### EXERCICE COURT 1
D'après le passage sur la publicité vidéo, que se passe-t-il dans le scénario des « Bébés en Roller » d'Evian ?
### EXERCICE COURT 2
Poursuivez le passage sur la publicité vidéo à la suite de sa dernière phrase.

### TEXTE SOURCE
***
2. Ce qui compte, c’est de raconter une histoire : mythe ou réalité ?
Mythe
La clé pour une publicité vidéo réussie, c’est l’engagement du spectateur. Et pour cela, il faut que l’audience se sente impliquée dans le contenu pour le regarder jusqu’à la fin. Les marketeurs doivent donc penser à créer des vidéos que le public saura apprécier plutôt que se focaliser sur le bénéfice pour la marque. Cela va sûrement faire des mécontents parmi les chefs de produit, mais l’histoire compte plus que le produit dans la vidéo online.
Réalité
Il est tout à fait possible de concilier appréciation et discours de marque. La vidéo sociale est différente de la publicité télévisée car elle plonge le téléspectateur dans la vidéo d’entrée de jeu, mais cela n’impose pas de laisser le discours de marque à la porte. Par exemple, Les « Chatons Télécom » de Bouygues Télécom arrivent à entrelacer contenu vidéo et discours de marque très naturellement. Par ailleurs, limiter l’engagement de l’audience à une belle histoire et au plaisir procuré est réducteur. Les facteurs culturels et l’intensité émotionnelle sont deux ressorts bien plus importants ; ainsi, le scénario des « Bébés en Roller » d’Evian est très simple : des bébés font du roller. Ce qui en a fait un succès sur la Toile est sa capacité à toucher une audience planétaire et l’intensité émotionnelle considérable du spot.
***
### DONNÉES FOURNIES
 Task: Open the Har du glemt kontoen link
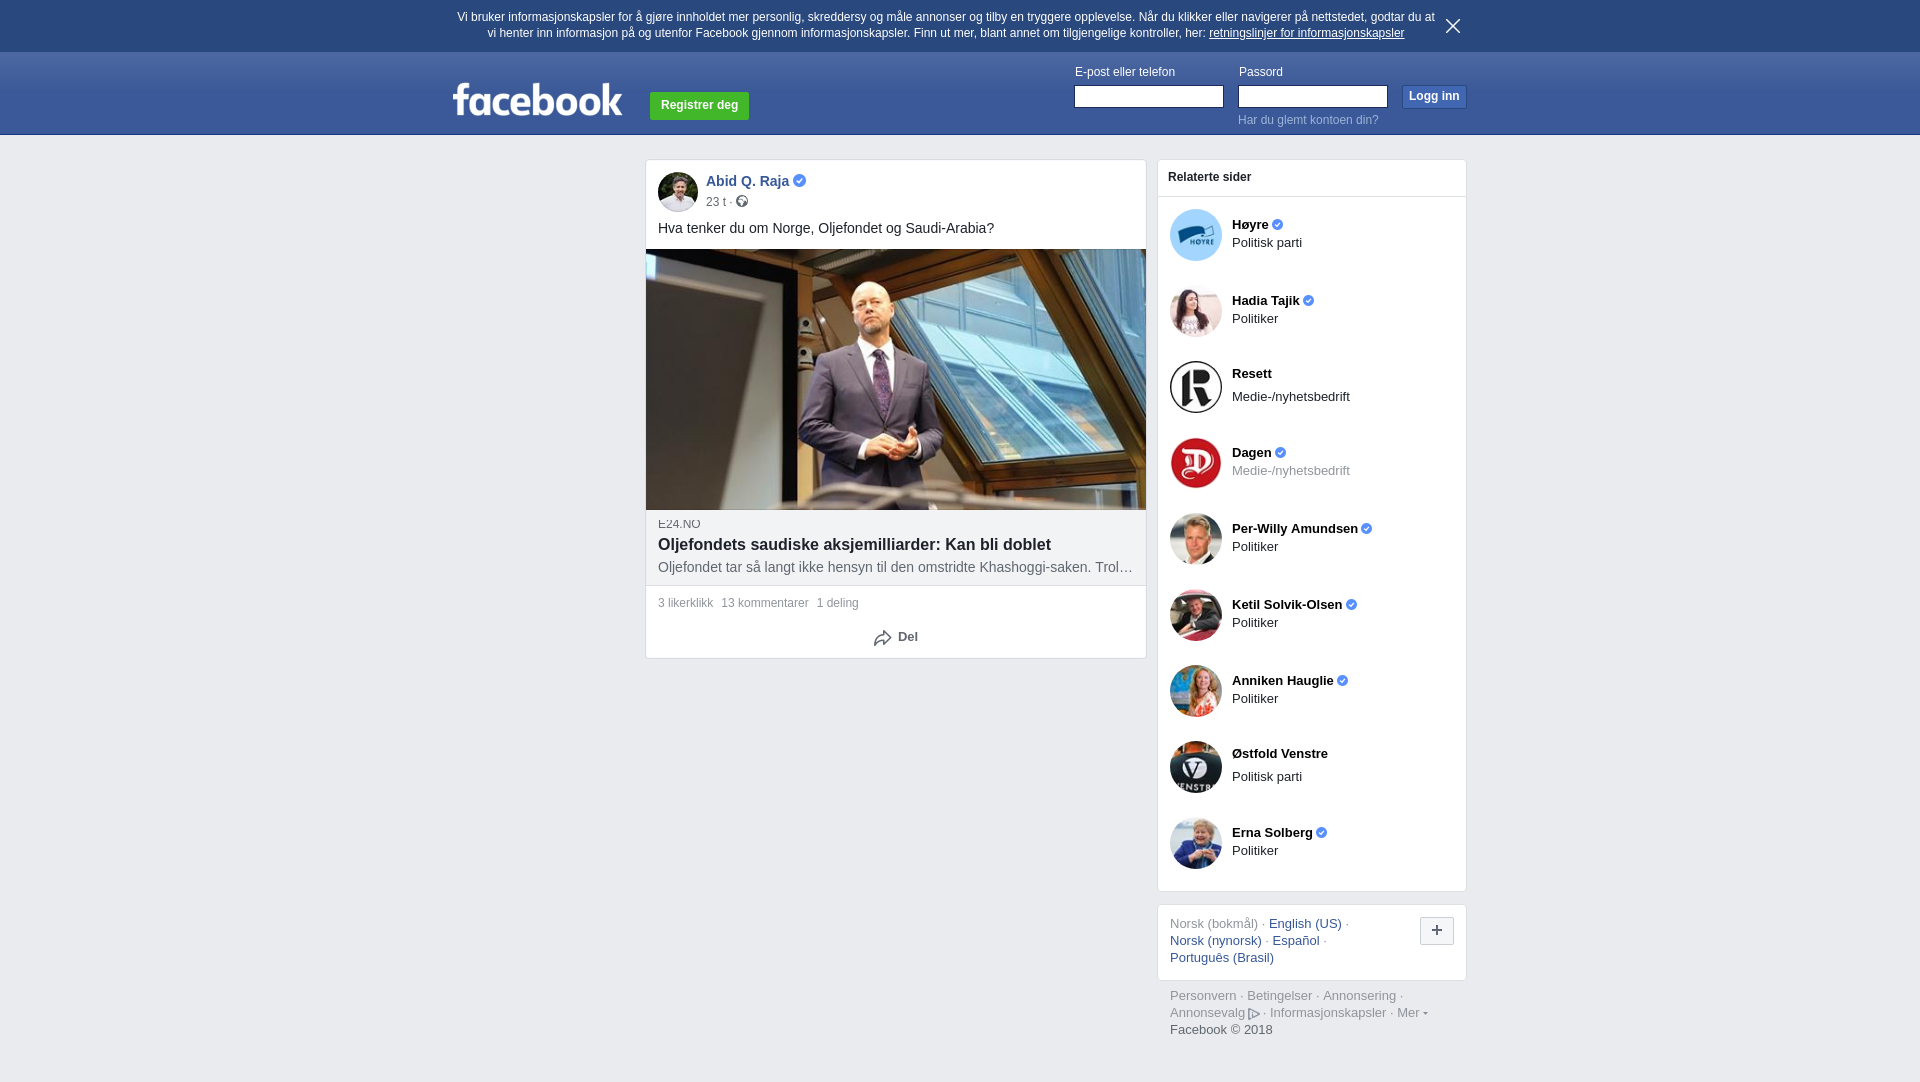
***
### RÉPONSE FINALE 1
Des bébés font du roller.

### RÉPONSE FINALE 2
3. Commencer par un coup d’éclat : mythe ou réalité ?
Mythe
Dans un monde où les contenus sont foison, il faut savoir attirer l’attention du consommateur dès les premières secondes. Le mieux pour arriver à ce résultat est encore de provoquer une connexion émotionnelle dans les cinq premières secondes en jouant la carte de la joie ou de la surprise. L’attention du public s’étiole très vite et les histoires à rallonge risquent d’ennuyer le spectateur.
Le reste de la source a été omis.